▶ **The task**
All the data should come back exactly as it was given.

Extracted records
== Segment start ==

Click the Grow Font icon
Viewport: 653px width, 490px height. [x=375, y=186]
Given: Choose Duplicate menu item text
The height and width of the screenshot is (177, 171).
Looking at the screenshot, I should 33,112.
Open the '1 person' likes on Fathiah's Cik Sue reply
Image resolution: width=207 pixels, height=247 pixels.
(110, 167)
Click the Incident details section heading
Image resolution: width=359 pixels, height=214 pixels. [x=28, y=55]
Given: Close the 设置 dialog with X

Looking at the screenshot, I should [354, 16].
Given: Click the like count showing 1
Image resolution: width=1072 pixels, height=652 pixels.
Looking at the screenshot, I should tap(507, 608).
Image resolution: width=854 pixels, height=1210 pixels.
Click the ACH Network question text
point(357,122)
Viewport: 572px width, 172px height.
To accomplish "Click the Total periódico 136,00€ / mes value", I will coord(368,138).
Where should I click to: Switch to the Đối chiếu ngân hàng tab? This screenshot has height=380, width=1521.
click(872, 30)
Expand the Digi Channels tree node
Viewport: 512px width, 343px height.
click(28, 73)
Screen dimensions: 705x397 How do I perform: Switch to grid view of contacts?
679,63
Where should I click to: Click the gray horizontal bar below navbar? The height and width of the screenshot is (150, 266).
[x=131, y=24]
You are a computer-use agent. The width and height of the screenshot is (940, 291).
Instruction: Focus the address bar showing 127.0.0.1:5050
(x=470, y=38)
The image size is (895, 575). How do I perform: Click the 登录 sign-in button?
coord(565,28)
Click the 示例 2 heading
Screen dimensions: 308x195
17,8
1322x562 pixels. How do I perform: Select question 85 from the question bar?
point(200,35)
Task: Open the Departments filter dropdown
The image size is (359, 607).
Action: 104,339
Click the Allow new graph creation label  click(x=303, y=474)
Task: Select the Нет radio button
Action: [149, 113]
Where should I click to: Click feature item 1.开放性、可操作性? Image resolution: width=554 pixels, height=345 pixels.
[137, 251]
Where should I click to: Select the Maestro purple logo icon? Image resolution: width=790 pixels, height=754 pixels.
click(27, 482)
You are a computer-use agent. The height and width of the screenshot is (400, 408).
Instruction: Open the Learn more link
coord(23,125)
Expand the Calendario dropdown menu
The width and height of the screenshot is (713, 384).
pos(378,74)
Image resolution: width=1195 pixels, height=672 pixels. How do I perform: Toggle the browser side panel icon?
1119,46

== Segment end ==

▶ **Exercise response**
Click the Grow Font icon
Viewport: 653px width, 490px height. [x=375, y=186]
Given: Choose Duplicate menu item text
The height and width of the screenshot is (177, 171).
Looking at the screenshot, I should 33,112.
Open the '1 person' likes on Fathiah's Cik Sue reply
Image resolution: width=207 pixels, height=247 pixels.
(110, 167)
Click the Incident details section heading
Image resolution: width=359 pixels, height=214 pixels. [x=28, y=55]
Given: Close the 设置 dialog with X

Looking at the screenshot, I should [354, 16].
Given: Click the like count showing 1
Image resolution: width=1072 pixels, height=652 pixels.
Looking at the screenshot, I should tap(507, 608).
Image resolution: width=854 pixels, height=1210 pixels.
Click the ACH Network question text
point(357,122)
Viewport: 572px width, 172px height.
To accomplish "Click the Total periódico 136,00€ / mes value", I will coord(368,138).
Where should I click to: Switch to the Đối chiếu ngân hàng tab? This screenshot has height=380, width=1521.
click(872, 30)
Expand the Digi Channels tree node
Viewport: 512px width, 343px height.
click(28, 73)
Screen dimensions: 705x397 How do I perform: Switch to grid view of contacts?
679,63
Where should I click to: Click the gray horizontal bar below navbar? The height and width of the screenshot is (150, 266).
[x=131, y=24]
You are a computer-use agent. The width and height of the screenshot is (940, 291).
Instruction: Focus the address bar showing 127.0.0.1:5050
(x=470, y=38)
The image size is (895, 575). How do I perform: Click the 登录 sign-in button?
coord(565,28)
Click the 示例 2 heading
Screen dimensions: 308x195
17,8
1322x562 pixels. How do I perform: Select question 85 from the question bar?
point(200,35)
Task: Open the Departments filter dropdown
The image size is (359, 607).
Action: 104,339
Click the Allow new graph creation label  click(x=303, y=474)
Task: Select the Нет radio button
Action: [149, 113]
Where should I click to: Click feature item 1.开放性、可操作性? Image resolution: width=554 pixels, height=345 pixels.
[137, 251]
Where should I click to: Select the Maestro purple logo icon? Image resolution: width=790 pixels, height=754 pixels.
click(27, 482)
You are a computer-use agent. The height and width of the screenshot is (400, 408).
Instruction: Open the Learn more link
coord(23,125)
Expand the Calendario dropdown menu
The width and height of the screenshot is (713, 384).
pos(378,74)
Image resolution: width=1195 pixels, height=672 pixels. How do I perform: Toggle the browser side panel icon?
1119,46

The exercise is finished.